▸ Tarea a realizar
Dé formato de lista JSON de cadenas a las líneas del listado que comienzan en la que contiene "Identify the location of 'BLOG'." y terminan en la que contiene "center [434, 478].", ambas incluidas. Use una cadena por línea y omita las líneas en blanco.

▸ Listado extraído
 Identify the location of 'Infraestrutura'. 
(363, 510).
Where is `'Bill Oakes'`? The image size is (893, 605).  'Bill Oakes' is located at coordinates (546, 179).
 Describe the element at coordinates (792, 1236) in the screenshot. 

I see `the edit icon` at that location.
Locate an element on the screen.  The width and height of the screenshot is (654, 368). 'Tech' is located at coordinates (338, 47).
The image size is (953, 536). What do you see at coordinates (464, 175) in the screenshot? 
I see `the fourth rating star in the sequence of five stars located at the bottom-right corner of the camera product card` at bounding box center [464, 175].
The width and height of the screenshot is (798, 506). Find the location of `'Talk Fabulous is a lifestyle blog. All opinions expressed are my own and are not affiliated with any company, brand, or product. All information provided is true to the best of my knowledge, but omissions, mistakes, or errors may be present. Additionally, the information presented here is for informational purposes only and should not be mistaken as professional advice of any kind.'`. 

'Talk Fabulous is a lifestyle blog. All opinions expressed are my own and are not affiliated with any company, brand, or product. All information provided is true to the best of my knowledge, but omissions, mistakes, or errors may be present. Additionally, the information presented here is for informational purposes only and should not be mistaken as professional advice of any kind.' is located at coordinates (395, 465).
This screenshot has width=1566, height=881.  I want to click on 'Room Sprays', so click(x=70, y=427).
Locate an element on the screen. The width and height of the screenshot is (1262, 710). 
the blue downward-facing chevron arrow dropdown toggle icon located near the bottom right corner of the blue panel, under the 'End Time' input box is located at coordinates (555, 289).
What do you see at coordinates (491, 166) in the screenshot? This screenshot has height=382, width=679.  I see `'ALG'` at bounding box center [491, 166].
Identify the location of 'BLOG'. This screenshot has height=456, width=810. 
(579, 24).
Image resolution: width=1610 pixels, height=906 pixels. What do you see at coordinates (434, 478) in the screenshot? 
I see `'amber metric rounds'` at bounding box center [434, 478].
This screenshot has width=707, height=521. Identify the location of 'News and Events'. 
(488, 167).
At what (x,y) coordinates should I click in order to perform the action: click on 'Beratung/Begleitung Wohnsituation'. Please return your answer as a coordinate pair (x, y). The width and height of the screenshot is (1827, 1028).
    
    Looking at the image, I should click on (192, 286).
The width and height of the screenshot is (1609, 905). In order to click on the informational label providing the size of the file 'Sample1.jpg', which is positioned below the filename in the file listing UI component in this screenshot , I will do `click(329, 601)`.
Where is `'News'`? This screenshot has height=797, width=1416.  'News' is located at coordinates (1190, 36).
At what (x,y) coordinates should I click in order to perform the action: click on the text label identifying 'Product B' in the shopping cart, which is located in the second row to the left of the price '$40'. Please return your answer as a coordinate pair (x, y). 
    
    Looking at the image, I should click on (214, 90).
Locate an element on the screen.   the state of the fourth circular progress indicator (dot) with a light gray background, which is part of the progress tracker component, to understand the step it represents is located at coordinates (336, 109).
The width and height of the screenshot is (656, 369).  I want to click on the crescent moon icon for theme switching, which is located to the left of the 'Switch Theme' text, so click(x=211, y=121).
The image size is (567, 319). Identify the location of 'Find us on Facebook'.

▸ Solución propuesta
[
  "Identify the location of 'BLOG'. This screenshot has height=456, width=810. ",
  "(579, 24).",
  "Image resolution: width=1610 pixels, height=906 pixels. What do you see at coordinates (434, 478) in the screenshot? ",
  "I see `'amber metric rounds'` at bounding box center [434, 478]."
]